Crime in Maryland: Where Should the Governor Allocate Support?

Luke Walsh
INST414: Data Science Techniques
7 min readMar 8, 2024

The question I am answering with this analysis is what counties in the state of Maryland need the most support dealing with crime? The stakeholder asking this is the state’s new governor, who is trying to decide how to give out support to the counties who need it. With this data, the governor and his office should be able to pinpoint specific counties that may have higher rates of crime and need help. This could either be financial help or other means to help reduce crime rates. If specific counties have abnormally high crime rates, then the governor could focus on them more to try to lower these rates rather than spending time and money in counties that don’t need it.

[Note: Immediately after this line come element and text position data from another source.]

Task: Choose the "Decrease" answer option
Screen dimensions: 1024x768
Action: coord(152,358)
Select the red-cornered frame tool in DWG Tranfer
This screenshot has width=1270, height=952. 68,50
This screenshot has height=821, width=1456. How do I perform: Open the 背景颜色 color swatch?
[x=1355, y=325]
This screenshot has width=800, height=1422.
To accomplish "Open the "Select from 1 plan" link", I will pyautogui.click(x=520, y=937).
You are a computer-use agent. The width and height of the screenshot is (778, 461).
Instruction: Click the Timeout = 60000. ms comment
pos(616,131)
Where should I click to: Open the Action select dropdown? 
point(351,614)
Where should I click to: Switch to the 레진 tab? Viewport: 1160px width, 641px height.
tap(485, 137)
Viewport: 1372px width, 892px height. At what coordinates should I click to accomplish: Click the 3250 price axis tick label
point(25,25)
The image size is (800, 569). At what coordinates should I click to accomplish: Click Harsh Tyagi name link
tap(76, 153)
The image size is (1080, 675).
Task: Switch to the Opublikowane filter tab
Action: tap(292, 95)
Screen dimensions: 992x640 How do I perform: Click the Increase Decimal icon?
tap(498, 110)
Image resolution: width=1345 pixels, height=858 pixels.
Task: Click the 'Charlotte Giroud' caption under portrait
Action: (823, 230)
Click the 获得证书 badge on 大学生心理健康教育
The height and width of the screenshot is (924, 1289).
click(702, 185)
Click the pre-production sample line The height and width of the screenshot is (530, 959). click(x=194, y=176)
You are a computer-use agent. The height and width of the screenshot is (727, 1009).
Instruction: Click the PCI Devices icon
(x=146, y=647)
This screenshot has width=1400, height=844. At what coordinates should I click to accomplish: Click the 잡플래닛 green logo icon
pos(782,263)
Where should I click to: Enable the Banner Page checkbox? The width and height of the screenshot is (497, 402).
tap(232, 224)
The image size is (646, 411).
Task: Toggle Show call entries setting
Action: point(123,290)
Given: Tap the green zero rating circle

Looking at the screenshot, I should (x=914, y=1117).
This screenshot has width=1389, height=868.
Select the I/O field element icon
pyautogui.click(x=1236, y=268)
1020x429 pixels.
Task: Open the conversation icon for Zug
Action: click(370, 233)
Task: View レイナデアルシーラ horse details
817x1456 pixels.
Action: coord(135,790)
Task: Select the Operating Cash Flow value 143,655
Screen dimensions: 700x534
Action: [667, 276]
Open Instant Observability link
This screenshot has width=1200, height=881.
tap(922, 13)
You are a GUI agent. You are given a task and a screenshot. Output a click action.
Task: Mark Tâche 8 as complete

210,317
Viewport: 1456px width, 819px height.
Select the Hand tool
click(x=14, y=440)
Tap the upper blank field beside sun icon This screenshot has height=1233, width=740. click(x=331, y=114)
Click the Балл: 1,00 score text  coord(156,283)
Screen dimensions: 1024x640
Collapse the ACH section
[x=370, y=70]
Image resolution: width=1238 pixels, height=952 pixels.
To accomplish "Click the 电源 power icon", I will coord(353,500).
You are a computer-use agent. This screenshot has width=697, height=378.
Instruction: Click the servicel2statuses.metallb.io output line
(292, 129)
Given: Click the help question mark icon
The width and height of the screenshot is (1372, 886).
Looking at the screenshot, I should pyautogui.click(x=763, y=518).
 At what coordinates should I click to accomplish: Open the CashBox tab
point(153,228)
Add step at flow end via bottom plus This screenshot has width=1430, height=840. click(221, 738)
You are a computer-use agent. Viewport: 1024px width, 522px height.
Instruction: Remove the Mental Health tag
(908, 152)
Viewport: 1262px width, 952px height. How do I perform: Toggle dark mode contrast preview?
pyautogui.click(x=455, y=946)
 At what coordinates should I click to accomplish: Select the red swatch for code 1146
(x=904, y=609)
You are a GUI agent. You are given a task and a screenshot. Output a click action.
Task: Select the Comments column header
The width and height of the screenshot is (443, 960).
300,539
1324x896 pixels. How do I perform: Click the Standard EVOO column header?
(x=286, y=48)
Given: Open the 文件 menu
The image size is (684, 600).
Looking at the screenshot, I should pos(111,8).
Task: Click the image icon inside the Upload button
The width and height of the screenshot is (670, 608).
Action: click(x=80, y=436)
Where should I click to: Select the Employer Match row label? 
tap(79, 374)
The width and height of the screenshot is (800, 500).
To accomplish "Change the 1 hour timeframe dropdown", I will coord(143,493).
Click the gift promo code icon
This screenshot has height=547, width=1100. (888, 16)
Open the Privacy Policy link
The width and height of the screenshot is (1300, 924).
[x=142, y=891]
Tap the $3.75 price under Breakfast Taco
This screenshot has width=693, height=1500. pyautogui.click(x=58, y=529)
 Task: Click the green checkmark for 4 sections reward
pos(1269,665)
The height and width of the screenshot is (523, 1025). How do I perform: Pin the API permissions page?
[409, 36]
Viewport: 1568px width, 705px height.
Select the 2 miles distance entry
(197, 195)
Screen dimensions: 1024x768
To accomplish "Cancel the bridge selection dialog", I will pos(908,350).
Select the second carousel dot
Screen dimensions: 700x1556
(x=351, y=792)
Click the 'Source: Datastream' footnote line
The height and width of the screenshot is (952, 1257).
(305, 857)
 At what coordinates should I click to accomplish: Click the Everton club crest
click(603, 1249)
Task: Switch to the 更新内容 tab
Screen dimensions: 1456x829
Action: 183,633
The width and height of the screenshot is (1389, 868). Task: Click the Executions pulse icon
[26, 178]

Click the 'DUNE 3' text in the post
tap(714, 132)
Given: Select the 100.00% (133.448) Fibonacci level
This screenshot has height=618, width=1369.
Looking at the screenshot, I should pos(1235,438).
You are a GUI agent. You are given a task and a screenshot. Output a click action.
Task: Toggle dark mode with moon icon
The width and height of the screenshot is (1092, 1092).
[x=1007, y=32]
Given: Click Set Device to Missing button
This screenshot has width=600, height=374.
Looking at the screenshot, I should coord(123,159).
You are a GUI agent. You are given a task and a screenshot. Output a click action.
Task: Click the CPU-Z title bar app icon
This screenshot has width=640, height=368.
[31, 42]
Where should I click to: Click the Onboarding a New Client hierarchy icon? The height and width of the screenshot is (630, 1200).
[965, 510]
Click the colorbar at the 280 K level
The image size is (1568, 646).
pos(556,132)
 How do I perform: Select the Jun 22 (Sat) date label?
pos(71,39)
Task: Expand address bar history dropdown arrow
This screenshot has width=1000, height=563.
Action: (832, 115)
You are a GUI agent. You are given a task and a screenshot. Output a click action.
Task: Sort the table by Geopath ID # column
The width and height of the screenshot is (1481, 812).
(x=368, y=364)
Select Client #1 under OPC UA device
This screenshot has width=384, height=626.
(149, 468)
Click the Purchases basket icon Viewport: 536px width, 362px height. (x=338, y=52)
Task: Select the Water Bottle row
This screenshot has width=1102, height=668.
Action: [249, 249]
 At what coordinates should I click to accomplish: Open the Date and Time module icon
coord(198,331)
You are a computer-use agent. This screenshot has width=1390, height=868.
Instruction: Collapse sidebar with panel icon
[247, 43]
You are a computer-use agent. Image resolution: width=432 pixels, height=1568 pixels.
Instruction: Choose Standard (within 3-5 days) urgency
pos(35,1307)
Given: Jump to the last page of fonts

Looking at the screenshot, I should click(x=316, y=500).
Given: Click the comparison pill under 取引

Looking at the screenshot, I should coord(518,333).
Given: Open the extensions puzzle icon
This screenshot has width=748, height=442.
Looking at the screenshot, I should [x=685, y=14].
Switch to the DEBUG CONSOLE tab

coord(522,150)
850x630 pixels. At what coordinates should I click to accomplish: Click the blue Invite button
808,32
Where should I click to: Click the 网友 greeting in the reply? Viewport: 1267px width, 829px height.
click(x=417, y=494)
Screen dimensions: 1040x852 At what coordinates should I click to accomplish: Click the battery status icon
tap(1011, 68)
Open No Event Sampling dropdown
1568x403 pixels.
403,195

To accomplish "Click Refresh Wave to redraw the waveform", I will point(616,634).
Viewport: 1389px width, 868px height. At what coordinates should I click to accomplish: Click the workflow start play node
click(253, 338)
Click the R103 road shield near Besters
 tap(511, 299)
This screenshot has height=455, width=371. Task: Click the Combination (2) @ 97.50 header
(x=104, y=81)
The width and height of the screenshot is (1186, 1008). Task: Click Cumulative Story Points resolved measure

The data needed to answer this question is overall crime rates or the number of crimes committed in each county in the state of Maryland. With these fields, we should be able to find out how much crime is happening in the state’s counties. To get a subset of this data, I went to the state of Maryland’s open data portal. Here, I was able to find a dataset that had violent crime and property data by municipality since the year 2000. This information is beneficial because it gives me both the total number of crimes from each county, jurisdiction, and their crime rates per 100,000 people. It also splits this data into different types of crime. This ranges from murder, motor vehicle crime, to several other specific types of crime. This is relevant to my question because in order to tell which counties have high crime rates, we need actual numbers to be able to analyze and map.

The dataset that I found gave me more than enough information to be able to answer the given question. From this dataset, the information that I decided to focus on were the crime rates per 100,000. Overall crime totals are important, but the state has a wide range of populations, so the number of crimes could be skewed because of a county’s large or small size. Putting all of the crimes on a scale of per 100,000 people helps create an even playing field for all of the counties.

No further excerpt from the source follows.